Classroom Cluster - How to Use Accelerator Nodes

The Classroom cluster has four GPU nodes (each node containing NVIDIA Tesla K20 GPU) and four Intel MIC nodes (each node containing 60 core Intel Xeon Phi Accelerator card).

To run programs on these accelerator nodes create a PBS script using the PBS scriptwriter and selecting node type "gpu" or "mic". For more details on using the job scheduler refer to Managing jobs using the PBS job scheduler .

Programs for accelerator nodes can be compiled either within such a script, or using one of the following commands:

Examples

1. bgnvcc

Copy and compile a simple "Hello World" program written in CUDA:

   cp /home/SAMPLES/hello_world_cuda.cu ./
   bgnvcc -o hello_world_cuda hello_world_cuda.cu
To execute the hello_world_cuda, create a PBS script as described above. In the script writer select node type "gpu" and in the command field type "./hello_world_cuda". Save the generated script in file myscript, and submit job by issuing "qsub myscript".

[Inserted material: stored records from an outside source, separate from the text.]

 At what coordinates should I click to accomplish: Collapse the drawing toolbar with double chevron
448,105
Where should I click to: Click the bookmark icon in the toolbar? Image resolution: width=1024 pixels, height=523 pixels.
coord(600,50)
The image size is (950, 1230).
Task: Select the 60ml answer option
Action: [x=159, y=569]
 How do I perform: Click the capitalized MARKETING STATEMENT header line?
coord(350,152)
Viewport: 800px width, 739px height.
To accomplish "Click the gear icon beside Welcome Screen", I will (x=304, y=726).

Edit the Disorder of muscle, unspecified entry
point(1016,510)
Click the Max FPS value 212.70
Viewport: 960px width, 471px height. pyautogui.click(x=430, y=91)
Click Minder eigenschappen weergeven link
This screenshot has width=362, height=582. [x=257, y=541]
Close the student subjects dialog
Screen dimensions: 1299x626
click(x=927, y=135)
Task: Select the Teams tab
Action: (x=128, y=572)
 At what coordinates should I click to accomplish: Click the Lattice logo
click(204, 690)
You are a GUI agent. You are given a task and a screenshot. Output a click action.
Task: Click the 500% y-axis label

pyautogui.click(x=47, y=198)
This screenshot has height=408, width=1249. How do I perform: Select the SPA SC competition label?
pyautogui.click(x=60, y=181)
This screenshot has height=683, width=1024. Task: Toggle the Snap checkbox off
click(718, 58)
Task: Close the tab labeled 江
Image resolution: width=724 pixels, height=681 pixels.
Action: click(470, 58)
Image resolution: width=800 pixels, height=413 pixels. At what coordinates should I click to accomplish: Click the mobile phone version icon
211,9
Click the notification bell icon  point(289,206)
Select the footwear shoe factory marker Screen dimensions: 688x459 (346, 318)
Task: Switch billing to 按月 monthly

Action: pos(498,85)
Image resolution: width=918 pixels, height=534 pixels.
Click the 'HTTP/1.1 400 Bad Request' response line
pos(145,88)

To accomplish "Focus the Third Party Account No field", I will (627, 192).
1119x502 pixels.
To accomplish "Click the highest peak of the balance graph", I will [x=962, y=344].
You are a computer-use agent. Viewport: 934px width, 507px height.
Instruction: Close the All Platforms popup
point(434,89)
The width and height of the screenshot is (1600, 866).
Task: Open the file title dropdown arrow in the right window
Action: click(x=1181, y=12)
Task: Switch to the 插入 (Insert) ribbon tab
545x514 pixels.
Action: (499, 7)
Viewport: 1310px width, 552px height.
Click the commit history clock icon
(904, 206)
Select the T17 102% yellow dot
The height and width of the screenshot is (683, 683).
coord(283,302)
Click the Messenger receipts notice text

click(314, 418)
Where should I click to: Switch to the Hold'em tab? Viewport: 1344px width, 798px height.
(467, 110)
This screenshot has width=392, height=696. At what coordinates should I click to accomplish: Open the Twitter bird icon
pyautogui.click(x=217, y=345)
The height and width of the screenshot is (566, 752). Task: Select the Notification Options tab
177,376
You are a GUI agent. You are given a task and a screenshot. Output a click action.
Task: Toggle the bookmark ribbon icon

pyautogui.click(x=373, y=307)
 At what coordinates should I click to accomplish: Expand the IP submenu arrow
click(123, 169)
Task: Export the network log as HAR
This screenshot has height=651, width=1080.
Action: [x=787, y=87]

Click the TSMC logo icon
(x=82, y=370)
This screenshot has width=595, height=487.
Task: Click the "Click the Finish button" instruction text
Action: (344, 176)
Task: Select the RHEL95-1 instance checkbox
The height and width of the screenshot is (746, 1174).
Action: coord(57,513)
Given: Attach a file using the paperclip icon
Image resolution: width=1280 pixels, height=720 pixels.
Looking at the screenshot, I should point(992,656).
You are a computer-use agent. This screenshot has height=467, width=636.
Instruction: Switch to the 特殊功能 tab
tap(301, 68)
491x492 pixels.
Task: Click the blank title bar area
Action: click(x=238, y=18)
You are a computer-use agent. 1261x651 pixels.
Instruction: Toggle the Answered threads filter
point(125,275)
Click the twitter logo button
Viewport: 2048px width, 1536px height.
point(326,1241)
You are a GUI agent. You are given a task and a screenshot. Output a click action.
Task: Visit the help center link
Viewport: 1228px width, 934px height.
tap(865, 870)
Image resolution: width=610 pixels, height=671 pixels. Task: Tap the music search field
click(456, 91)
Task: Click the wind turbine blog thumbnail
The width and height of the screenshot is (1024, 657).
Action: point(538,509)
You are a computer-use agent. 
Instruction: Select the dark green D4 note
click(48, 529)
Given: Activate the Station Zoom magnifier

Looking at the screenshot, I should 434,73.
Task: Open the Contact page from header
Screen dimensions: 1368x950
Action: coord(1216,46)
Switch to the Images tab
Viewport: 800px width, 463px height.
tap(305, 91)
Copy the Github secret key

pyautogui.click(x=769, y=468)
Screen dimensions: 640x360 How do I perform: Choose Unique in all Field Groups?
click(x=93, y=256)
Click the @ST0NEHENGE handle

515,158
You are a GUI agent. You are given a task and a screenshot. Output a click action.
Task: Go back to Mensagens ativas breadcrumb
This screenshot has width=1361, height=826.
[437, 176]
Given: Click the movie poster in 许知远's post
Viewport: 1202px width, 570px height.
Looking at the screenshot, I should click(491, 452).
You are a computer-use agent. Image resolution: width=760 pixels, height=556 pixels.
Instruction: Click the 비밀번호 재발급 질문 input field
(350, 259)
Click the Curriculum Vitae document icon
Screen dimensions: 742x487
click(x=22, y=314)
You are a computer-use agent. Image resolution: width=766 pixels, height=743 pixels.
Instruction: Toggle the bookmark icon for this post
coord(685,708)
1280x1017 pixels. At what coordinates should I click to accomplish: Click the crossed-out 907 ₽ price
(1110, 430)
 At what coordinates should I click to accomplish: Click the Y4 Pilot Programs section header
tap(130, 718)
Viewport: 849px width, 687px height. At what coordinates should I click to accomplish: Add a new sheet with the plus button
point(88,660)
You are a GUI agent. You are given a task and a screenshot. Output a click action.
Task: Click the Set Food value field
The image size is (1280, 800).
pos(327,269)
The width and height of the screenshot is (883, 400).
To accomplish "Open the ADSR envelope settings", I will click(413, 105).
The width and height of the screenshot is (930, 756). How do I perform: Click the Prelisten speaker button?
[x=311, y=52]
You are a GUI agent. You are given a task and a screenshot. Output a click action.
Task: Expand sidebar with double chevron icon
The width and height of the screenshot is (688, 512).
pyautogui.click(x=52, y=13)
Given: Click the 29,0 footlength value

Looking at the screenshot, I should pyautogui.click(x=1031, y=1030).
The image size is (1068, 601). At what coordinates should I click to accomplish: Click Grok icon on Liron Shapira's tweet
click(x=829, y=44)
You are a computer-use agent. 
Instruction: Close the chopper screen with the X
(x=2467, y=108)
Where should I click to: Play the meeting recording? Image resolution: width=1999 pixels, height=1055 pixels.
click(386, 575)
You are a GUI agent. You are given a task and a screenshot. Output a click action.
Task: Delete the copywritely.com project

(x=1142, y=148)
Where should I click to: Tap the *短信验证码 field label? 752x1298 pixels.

When the job is completed, you should see "Hello World!" in the BATCH_OUTPUT file.

2. nvcc

The nvcc compiler can not be used on the head node. To compile and run two sample programs from the NVIDIA Toolkit, create a PBS script as described above. In the script writer select node type "gpu" and in the command field type:

   mkdir cuda_samples
   cd cuda_samples
   mkdir 0_Simple
   cp -r /usr/local/cuda/samples/0_Simple/matrixMul 0_Simple/
   cp -r /usr/local/cuda/samples/0_Simple/matrixMulCUBLAS 0_Simple/
   cp -r /usr/local/cuda/samples/common/ ./
   mkdir -p bin/x86_64/linux/release/
   cd 0_Simple/matrixMul
   make
   cd ../matrixMulCUBLAS
   make
   cd ../../bin/x86_64/linux/release/
   ./matrixMul
   ./matrixMulCUBLAS

Save the generated script in file myscript, and submit job by issuing "qsub myscript". When the job is completed, in the BATCH_OUTPUT file you should see the performance results of two versions of matrix-matrix multiplication program.

2. bgpgfortran

Copy and compile a simple "GPU Info" program written in CUDA Fortran:

   cp /home/SAMPLES/cufinfo.cuf ./
   bgpgfortran -o cufinfo cufinfo.cuf 
To execute the cufinfo, create a PBS script as described above. In the script writer select node type "gpu" and in the command field type "./cufinfo". Save the generated script in file myscript, and submit job by issuing "qsub myscript".

When the job is completed, you should see information on the Tesla K20m GPU card in the BATCH_OUTPUT file.